Aesthetically, Barthes claims that the tower was supposed to be perceived as this “rational, useful” structure but men come back to it “in the form of a great baroque dream” (6). This is contrasted by his description of the sun tower which opposes the tower aesthetically with the use of “utilitarian” steele and of masonry. Details such as a bonfire and elaborate mirrors illuminate the top of the structure hold no meaning to him. In response to the attention to detail specs of the structure he claims “ use (utilitarianism) never does anything but shelter meaning” (7). If this is so then does that mean he would consider the tower to be a piece of art more so than the Sun Tower because of it’s “utterly uselessness” function considering he believes that “the function of art is to reveal the profound uselessness of objects”. Whereas the tower shelters physically nothing it still is able to attract hoards of visitors annually. The visitors supposedly come to see the tower to manifest or at least participate in their dream they’re composed around this monolith of a structure. But this might be a little romantic. You can find the tower in the most eloquent of Parisian books and on the most watermarked copy of a Danielle Steele book cover. Not everyone goes to Paris for a spiritual voyage to find themselves. Even though he says that the masses are able to transform a place, I can’t say the same about Time Square. I’d have to disagree with Barthes that everyone has a deeply emotional experience when visiting the tower. I’m sure tourists who live near it and have to commute by it everyday are irritated just as New Yorkers are who work in Time Square.
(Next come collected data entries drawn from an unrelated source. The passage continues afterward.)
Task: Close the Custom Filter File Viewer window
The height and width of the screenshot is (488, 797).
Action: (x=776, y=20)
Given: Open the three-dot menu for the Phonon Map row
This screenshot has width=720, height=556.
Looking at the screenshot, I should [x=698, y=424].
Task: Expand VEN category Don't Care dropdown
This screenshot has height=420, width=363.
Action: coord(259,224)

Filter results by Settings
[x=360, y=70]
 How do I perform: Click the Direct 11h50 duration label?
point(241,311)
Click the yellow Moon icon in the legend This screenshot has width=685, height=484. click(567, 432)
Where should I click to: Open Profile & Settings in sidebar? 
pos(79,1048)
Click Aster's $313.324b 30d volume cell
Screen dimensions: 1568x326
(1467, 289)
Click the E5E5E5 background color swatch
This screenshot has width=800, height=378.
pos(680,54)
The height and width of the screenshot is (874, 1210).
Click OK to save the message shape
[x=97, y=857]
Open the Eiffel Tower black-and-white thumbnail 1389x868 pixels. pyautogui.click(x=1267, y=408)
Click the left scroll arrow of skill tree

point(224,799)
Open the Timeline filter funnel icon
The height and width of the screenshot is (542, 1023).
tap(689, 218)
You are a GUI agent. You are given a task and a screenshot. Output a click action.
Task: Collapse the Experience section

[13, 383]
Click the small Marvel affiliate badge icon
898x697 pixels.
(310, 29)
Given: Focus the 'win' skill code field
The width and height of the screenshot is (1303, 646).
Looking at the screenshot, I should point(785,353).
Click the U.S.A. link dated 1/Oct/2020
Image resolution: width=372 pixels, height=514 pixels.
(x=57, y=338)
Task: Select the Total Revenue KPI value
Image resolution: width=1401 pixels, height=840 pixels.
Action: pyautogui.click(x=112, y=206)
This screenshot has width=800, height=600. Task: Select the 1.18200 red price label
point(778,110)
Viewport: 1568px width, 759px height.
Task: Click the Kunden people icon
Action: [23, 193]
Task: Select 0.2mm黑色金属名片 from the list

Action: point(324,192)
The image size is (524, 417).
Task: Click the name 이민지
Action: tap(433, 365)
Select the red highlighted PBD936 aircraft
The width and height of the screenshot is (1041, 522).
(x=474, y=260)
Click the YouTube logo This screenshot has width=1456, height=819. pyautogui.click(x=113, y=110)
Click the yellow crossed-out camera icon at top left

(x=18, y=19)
I do agree that when one visits the tower and “perceive, comprehend, and savor a certain essence of Paris”. It’s impossible for everyone to be utterly moved by this structure to change the place completely but i do have faith in people who visit and take with them an essence of Paris. That seems to be more realistic and rational. It’s ability to transform the landscape and make it naturalized gives it an ability to brighten the landscape. It connects people from the ground to the sky and enables them to see what they wouldn’t normally be able to see. This was conceptualized around the “bird’s eye point of view” as created in the Hunchback of Notre Dame.
The tower constructed the idea of the panorama by changing the way we receive signals concerning memory and sensation that allows for a unique perception to be channeled by the individual. With this said, they have a complex nature where it is constantly changing. Therefore it can never be considered art because it is unlike a single image that is stagnant. The tower is a witness to the three functions of human life: knowledge, habitation, and business. It attracts people to the west and southern views where the most cosmopolitan reside. It is a witness to the sunset and illuminates the sky at night. In many ways the tower is a convoluted paradox that holds a plethora of perceptions. It has a sense of familiarity even though it is crowded with tourists or otherwise strangers from around the world.